We then evaluate how ThriftyDAgger and comparisons can be used to help users (N=10) control a fleet of 3 robots performing the same peg insertion task. Experiments suggest that ThriftyDAgger achieves significantly higher throughput (number of task completions by the robot) while helping users simultaneously achieve high performance on a distractor task, which they work on between solicited interventions. Notably, ThriftyDAgger achieves this while soliciting fewer interventions and human actions than comparisons, including a human-gated baseline where the human does not have a distractor task (Table 2). Below we provide videos of the robot-gated user interface and human-gated user interface.

User Interface for Robot-Gated Algorithms

Here we visualize the interface for robot-gated algorithms (ThriftyDAgger, LazyDAgger, SafeDAgger). We also visualize the raw values for ThriftyDAgger's novelty, risk, and discrepancy estimates to provide additional intuition, where the values are highlighted in red if they violate thresholds. Note that the user does not see these values.

User Interface for Human-Gated Algorithms

Here we show the UI for the human-gated algorithm HG-DAgger. The user does not perform a distractor task and is able to see a "bird's eye view" of all 3 robots performing the task on the left. The user can switch which robot to observe on the big screen with the buttons on the top right, and can choose to take or cede control for the robot currently on the big screen.

Physical Cable Routing

Finally, we evaluate ThriftyDAgger and baselines on a long-horizon, image-based cable routing task, where we observe similar results in Table 3. We visualize several illustrative episodes below as GIFs (faster than real-time) of the raw RGB images provided to the learned policies (after downsampling). Teleoperation is performed through the da Vinci Research Kit master controllers visualized below on the right.

Full Demo


1 of 25 task demonstrations initializing the base policy.

Behavior Cloning Rollout (Failure)

Offline Behavior Cloning is unable to make significant task progress.

Teleoperation Interface

The human observes the workspace through the lenses. Control is initiated by pressing the right foot pedal and moving the right joystick, whose pose is synchronized with the robot arm.

HG-DAgger Auto Rollout (Success)

A successful rollout after 1,500 environment steps of training with HG-DAgger, with interventions not allowed during execution.

HG-DAgger Auto Rollout (Failure)

An unsuccessful rollout after 1,500 environment steps of training with HG-DAgger, with interventions not allowed during execution. The robot goes the wrong way after bumping into the final obstacle.

HG-DAgger Intervention-Aided Rollout (Success)
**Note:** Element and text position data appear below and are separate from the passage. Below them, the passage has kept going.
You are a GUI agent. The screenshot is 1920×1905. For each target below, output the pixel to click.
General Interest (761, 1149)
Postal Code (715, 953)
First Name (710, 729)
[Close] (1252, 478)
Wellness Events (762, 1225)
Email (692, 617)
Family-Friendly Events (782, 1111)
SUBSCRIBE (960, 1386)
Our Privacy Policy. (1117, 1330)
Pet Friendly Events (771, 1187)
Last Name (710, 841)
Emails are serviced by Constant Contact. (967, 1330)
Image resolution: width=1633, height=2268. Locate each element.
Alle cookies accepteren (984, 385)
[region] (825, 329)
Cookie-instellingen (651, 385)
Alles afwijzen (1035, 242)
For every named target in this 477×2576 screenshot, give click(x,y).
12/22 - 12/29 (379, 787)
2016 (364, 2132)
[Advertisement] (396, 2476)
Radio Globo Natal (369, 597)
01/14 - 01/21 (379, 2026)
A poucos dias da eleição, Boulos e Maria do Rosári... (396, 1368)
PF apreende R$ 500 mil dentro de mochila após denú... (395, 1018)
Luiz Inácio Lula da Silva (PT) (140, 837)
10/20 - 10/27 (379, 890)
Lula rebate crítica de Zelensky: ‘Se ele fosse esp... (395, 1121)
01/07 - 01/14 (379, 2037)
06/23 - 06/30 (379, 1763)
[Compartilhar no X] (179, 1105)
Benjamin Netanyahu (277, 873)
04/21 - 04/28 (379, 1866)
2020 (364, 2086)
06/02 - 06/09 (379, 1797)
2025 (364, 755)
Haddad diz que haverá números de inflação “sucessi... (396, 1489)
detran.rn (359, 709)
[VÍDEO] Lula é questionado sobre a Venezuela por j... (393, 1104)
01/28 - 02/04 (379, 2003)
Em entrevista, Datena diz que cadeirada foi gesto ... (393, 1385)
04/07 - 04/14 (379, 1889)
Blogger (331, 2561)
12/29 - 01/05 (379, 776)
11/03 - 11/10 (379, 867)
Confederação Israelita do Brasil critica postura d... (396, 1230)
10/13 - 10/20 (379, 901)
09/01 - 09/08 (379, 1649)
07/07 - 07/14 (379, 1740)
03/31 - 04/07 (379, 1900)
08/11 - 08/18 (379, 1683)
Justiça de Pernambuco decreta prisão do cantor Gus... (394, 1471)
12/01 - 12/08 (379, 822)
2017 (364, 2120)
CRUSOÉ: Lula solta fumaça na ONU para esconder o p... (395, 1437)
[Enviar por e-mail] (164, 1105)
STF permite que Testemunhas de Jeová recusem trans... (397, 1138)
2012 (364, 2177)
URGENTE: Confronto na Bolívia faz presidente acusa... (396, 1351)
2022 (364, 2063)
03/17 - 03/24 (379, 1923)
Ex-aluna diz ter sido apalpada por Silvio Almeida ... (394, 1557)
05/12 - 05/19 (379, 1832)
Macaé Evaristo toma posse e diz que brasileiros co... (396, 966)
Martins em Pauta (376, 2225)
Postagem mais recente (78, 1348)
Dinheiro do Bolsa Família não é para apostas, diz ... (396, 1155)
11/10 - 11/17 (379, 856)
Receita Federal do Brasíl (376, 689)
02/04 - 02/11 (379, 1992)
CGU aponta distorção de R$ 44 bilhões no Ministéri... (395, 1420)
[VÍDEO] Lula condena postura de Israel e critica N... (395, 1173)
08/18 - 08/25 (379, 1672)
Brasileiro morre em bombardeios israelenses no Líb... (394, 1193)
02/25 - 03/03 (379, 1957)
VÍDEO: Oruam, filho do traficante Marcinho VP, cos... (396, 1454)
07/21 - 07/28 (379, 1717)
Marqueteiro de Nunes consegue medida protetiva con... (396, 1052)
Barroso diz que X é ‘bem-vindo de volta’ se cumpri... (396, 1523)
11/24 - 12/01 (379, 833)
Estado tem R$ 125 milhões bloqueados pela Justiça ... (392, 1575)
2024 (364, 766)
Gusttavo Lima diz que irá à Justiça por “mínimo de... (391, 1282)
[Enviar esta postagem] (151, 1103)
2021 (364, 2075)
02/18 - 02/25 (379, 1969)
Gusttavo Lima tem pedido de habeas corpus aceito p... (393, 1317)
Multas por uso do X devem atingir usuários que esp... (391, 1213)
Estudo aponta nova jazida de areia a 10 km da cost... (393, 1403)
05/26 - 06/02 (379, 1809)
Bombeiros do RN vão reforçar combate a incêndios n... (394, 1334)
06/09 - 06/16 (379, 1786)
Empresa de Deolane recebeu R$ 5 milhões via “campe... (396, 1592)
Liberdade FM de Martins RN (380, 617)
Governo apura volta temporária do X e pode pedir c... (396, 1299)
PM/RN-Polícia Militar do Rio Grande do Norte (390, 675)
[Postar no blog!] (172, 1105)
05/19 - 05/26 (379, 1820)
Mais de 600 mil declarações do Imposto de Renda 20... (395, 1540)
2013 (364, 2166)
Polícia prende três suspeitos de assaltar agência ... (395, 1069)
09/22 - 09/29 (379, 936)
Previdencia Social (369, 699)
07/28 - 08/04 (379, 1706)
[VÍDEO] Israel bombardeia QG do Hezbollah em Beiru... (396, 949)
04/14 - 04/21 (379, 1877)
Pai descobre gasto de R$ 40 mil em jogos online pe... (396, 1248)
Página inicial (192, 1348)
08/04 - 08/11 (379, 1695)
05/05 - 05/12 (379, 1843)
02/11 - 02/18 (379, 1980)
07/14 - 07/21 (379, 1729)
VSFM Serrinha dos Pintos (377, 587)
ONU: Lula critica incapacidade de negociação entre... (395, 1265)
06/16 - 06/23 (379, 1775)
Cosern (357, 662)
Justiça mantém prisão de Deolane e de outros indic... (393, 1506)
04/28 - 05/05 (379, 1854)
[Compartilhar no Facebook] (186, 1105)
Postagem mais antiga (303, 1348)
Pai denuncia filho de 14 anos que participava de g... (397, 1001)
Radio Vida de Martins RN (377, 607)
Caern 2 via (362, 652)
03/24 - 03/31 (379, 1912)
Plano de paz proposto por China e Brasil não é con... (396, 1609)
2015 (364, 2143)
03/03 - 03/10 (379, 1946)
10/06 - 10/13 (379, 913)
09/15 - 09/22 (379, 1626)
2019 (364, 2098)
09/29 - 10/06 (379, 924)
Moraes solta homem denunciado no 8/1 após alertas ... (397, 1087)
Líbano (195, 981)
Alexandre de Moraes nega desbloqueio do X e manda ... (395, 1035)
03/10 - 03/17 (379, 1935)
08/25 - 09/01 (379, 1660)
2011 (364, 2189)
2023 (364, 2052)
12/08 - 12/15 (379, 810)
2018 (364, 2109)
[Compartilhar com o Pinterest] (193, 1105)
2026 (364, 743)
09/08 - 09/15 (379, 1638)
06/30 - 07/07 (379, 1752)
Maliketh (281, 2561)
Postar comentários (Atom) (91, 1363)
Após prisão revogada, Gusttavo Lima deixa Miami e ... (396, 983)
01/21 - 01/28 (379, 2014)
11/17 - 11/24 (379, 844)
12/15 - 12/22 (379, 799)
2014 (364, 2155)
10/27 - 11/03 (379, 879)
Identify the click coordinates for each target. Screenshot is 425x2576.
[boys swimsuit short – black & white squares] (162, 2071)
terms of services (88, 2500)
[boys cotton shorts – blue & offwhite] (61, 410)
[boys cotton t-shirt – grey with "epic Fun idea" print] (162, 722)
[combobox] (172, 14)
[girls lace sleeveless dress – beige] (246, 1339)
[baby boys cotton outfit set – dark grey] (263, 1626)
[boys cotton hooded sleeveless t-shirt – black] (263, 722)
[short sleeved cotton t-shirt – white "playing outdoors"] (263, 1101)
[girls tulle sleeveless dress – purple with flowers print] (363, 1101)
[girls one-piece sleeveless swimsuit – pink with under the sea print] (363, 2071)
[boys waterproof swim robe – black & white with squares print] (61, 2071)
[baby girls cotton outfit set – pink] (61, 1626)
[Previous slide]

A successful rollout after 1,500 environment steps of training with HG-DAgger, with interventions allowed during execution. Interventions are denoted with white text and slowed down 5x for clarity. Here the human intervenes when it sees the policy veer off-course.

ThriftyDAgger Auto Rollout (Success)

A successful rollout after 1,500 environment steps of training with ThriftyDAgger, with interventions not allowed during execution.

ThriftyDAgger Auto Rollout (Failure)

An unsuccessful rollout after 1,500 environment steps of training with ThriftyDAgger, with interventions not allowed during execution. The robot stalls upon reaching the second obstacle. It is eventually able to escape this, but then it does not reach the goal pose in the allotted time despite passing all 4 obstacles.

ThriftyDAgger Intervention-Aided Rollout

A successful rollout after 1,500 environment steps of training with ThriftyDAgger, with interventions allowed during execution. Interventions are denoted with white text and slowed down 5x for clarity. Here ThriftyDAgger solicits an intervention when the cable begins to push against itself, and resumes autonomous control once the human has untangled it.